RECORD EXTRACTS -

● ● ● ● ● ● ●

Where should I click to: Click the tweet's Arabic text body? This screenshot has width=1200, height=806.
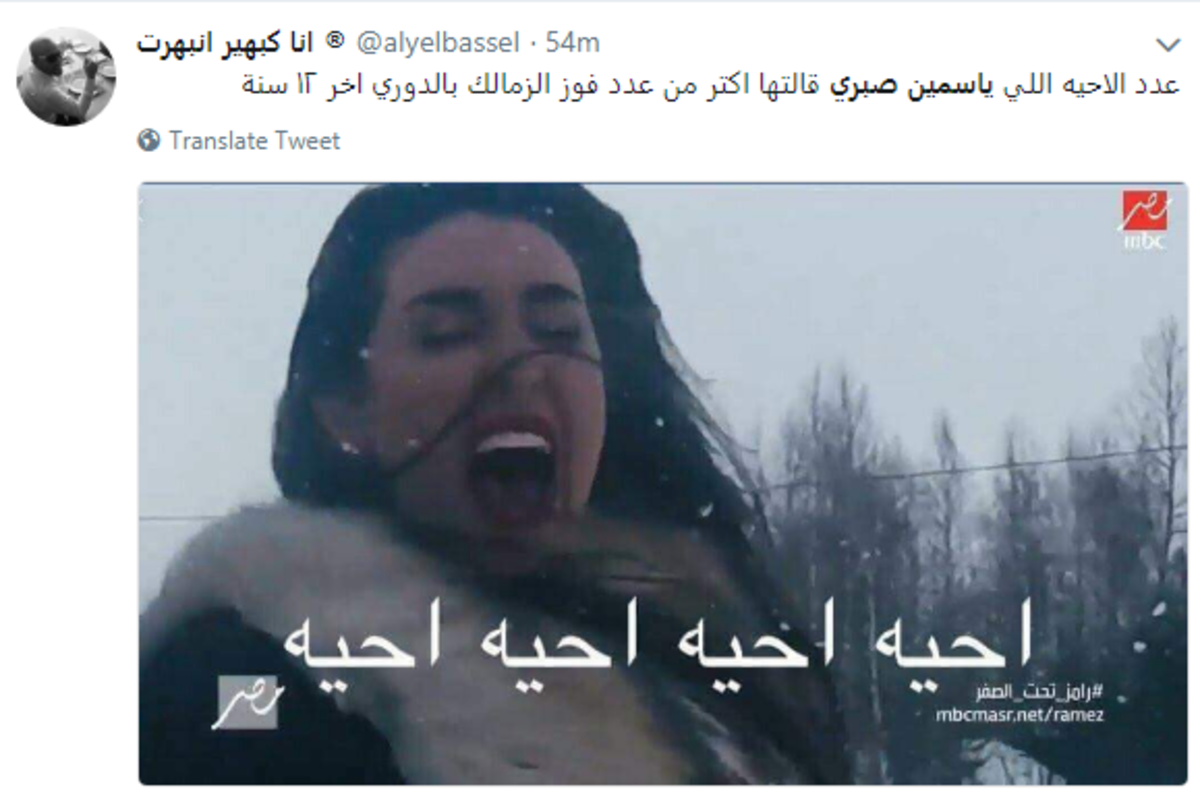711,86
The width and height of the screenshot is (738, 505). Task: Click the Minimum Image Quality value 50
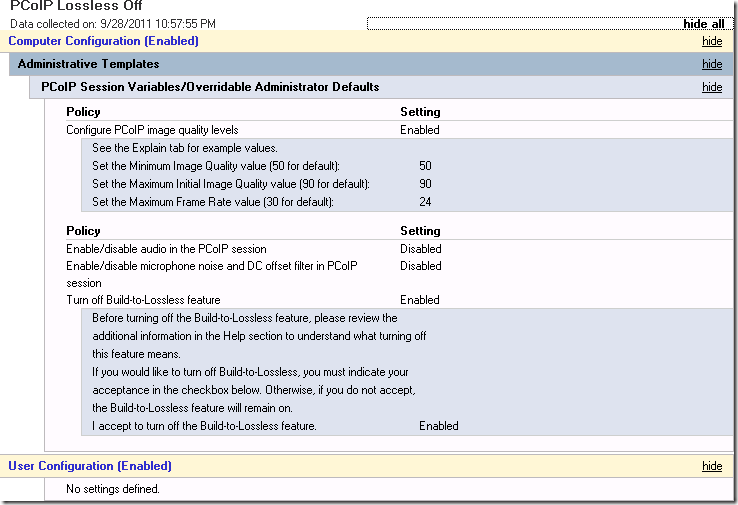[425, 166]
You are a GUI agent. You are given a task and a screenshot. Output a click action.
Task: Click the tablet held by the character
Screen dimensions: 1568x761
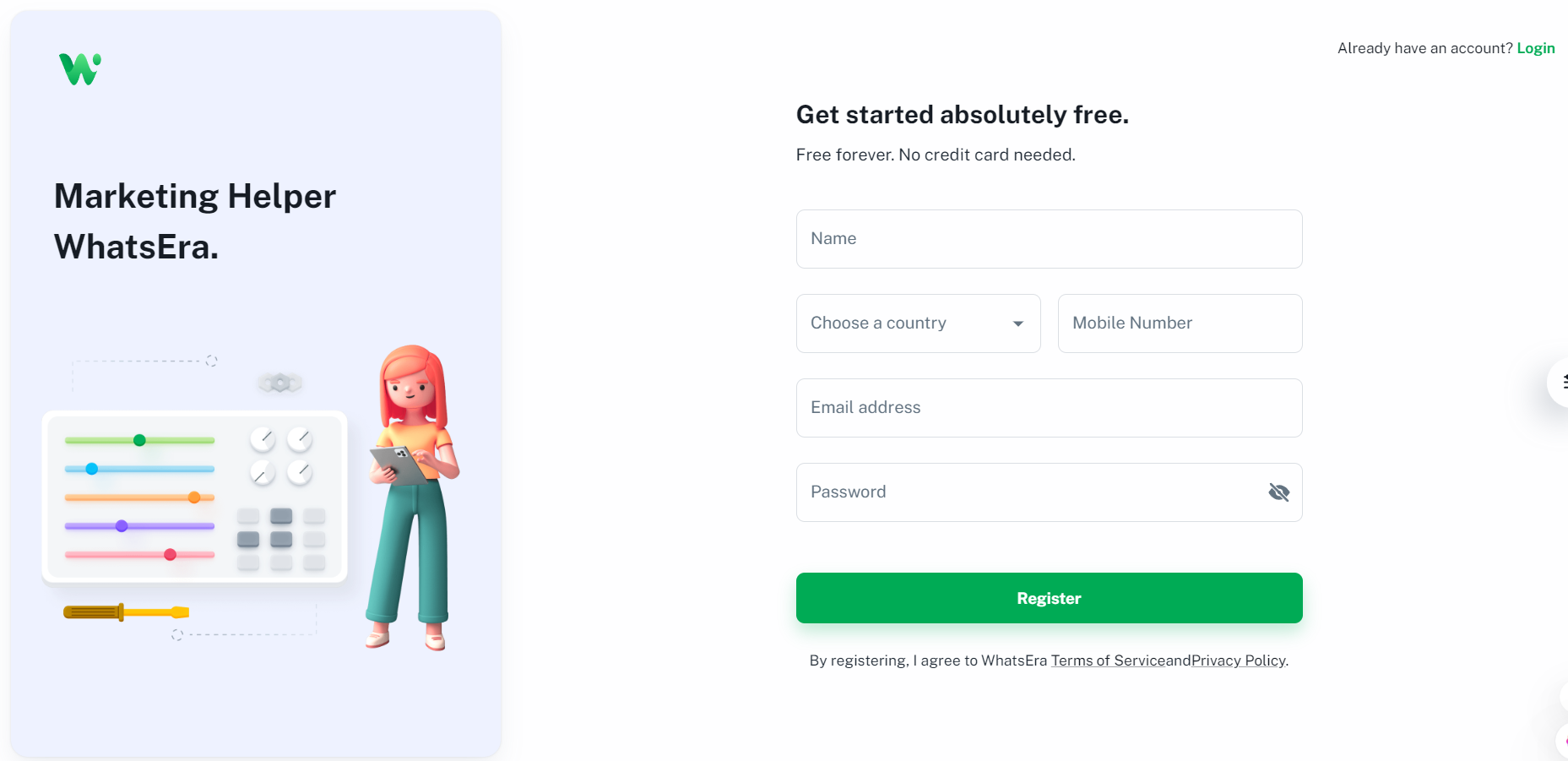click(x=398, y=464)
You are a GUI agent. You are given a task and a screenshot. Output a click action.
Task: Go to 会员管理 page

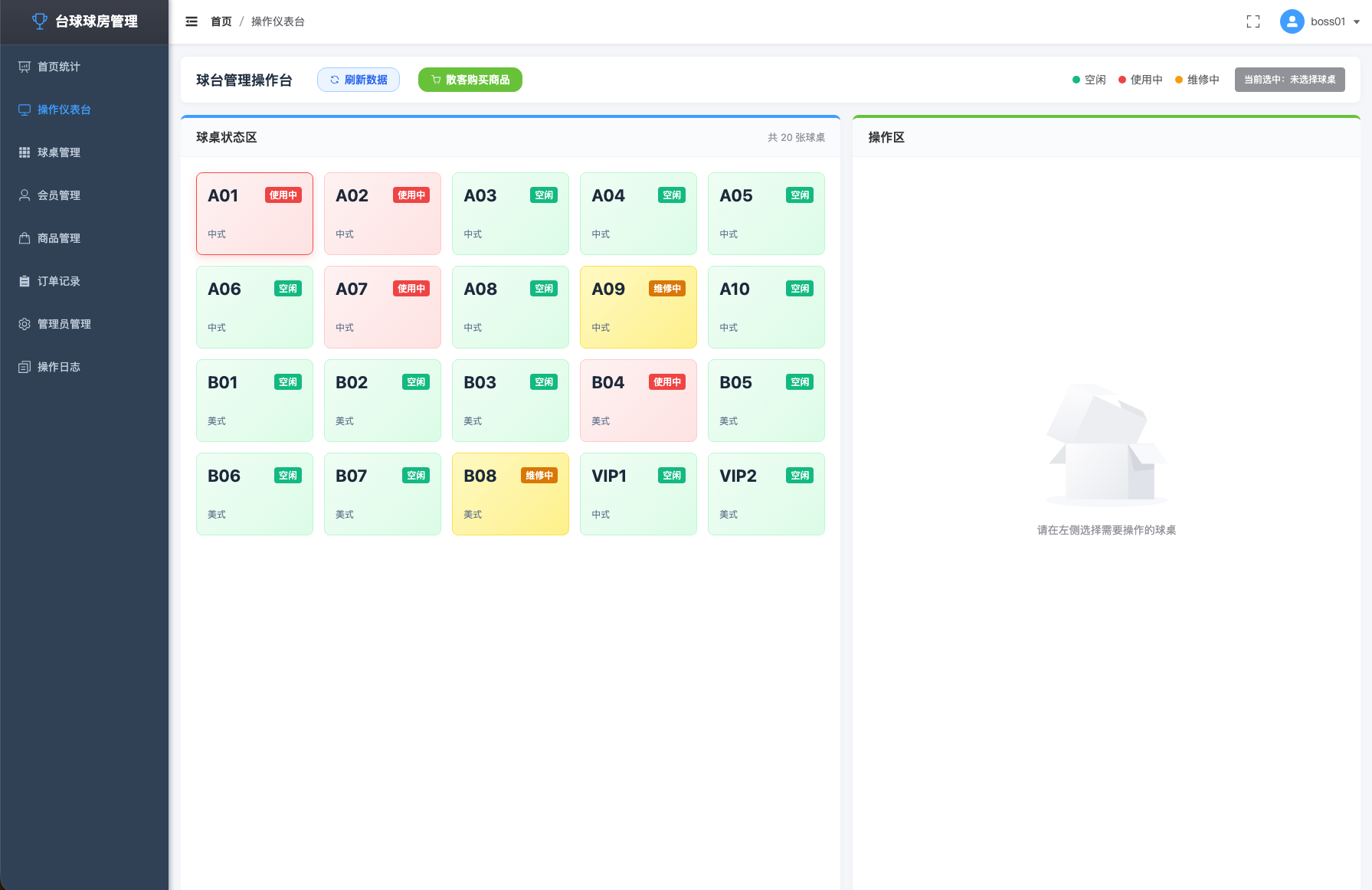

● ● ● ● ● ● ●

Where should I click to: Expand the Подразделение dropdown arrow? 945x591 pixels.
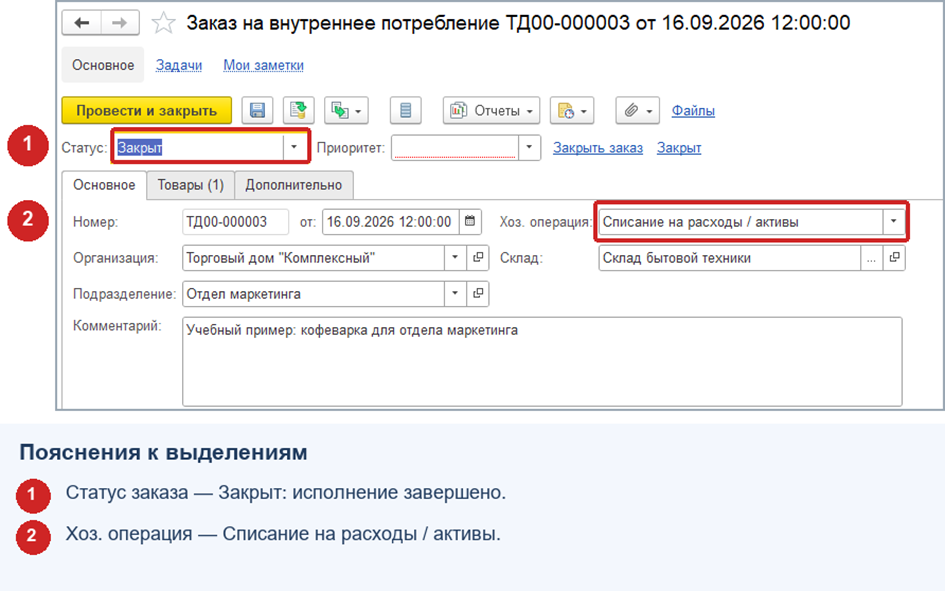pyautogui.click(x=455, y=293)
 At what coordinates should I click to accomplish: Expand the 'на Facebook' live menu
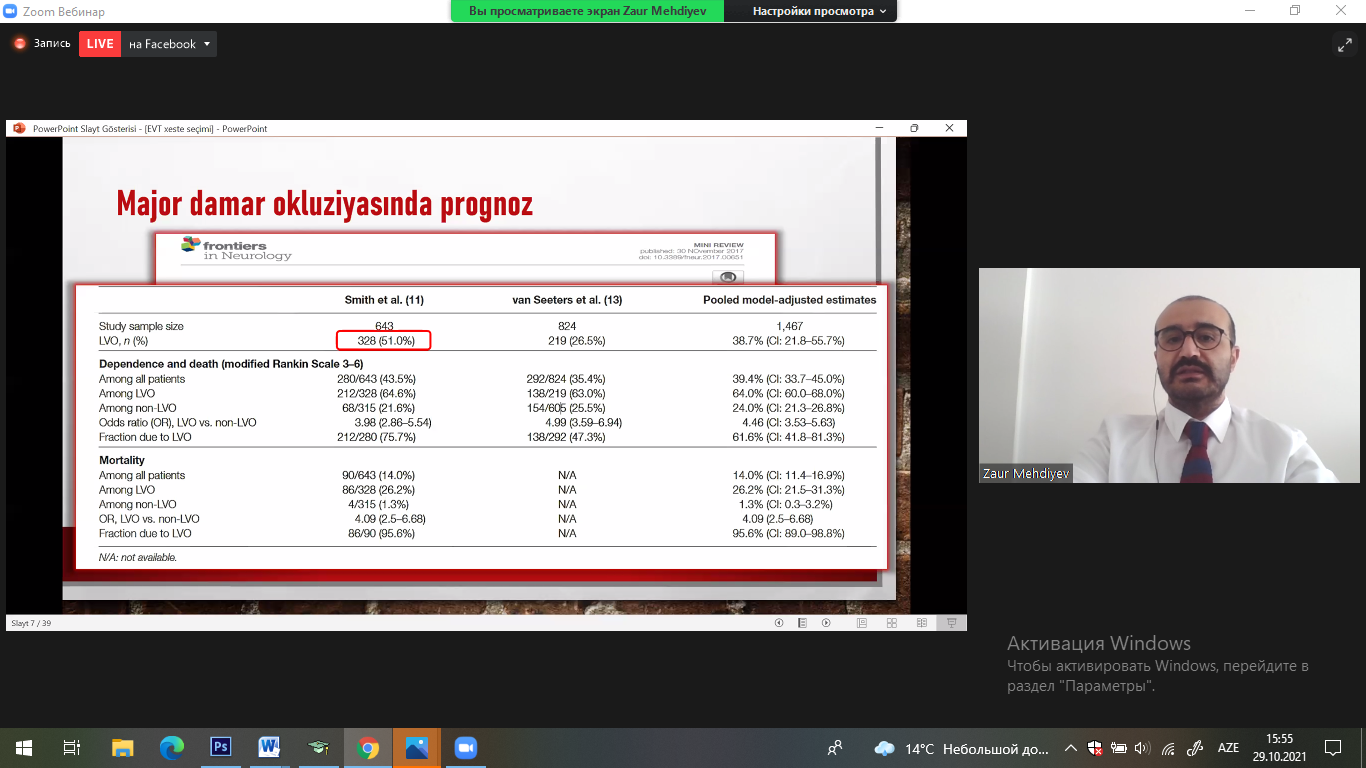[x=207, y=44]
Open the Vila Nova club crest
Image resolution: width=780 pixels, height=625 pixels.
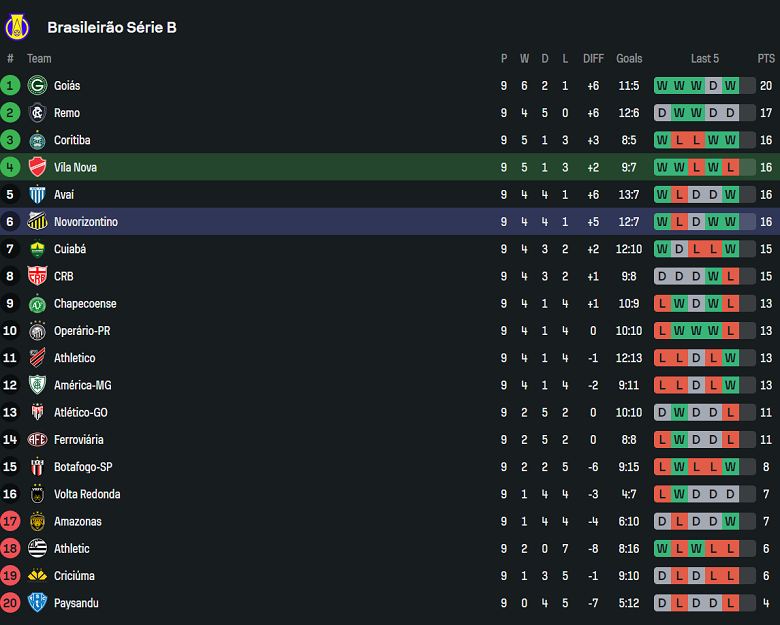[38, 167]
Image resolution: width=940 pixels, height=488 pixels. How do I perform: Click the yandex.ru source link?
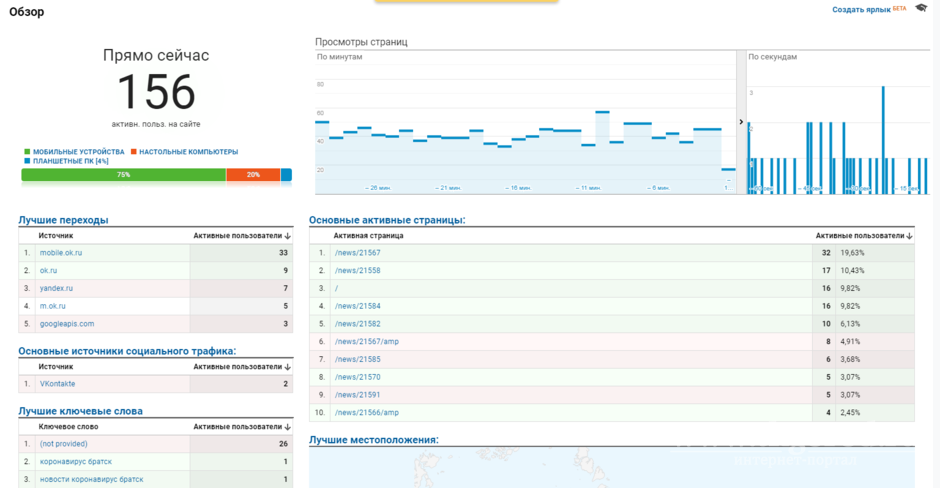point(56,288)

● ● ● ● ● ● ●

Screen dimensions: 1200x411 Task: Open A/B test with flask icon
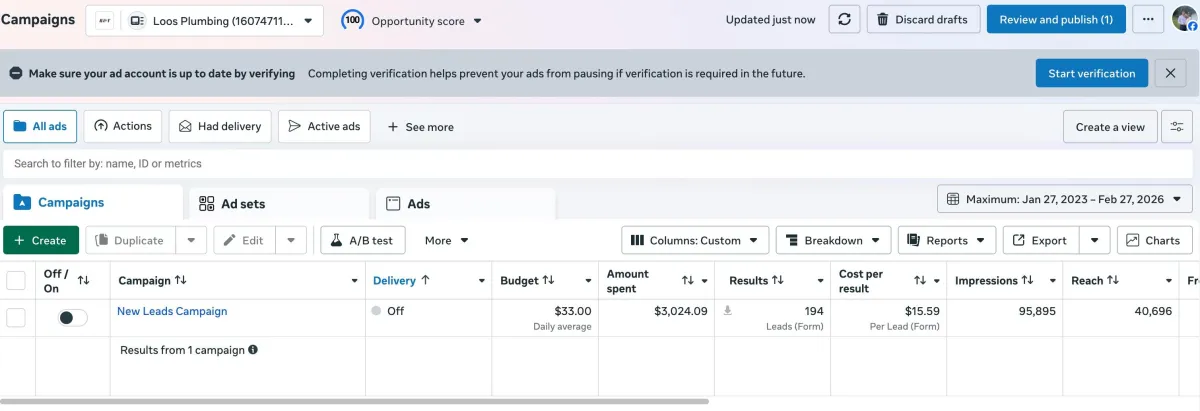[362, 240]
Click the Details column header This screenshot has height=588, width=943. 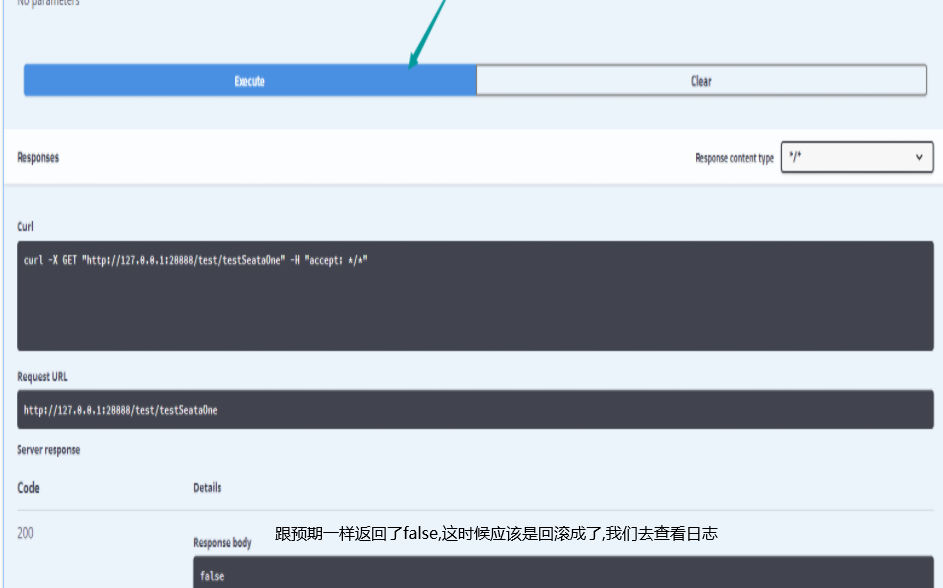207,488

● ● ● ● ● ● ●

TRY IT -
Once the line with "Screen dimensions: 1568x761" is found above, print it and every line after it through the line with "Task: Go to 会员管理 page", exactly. Pictures stay out.

WRITTEN ANSWER -
Screen dimensions: 1568x761
click(x=398, y=464)
You are a GUI agent. You are given a task and a screenshot. Output a click action.
Task: Go to 会员管理 page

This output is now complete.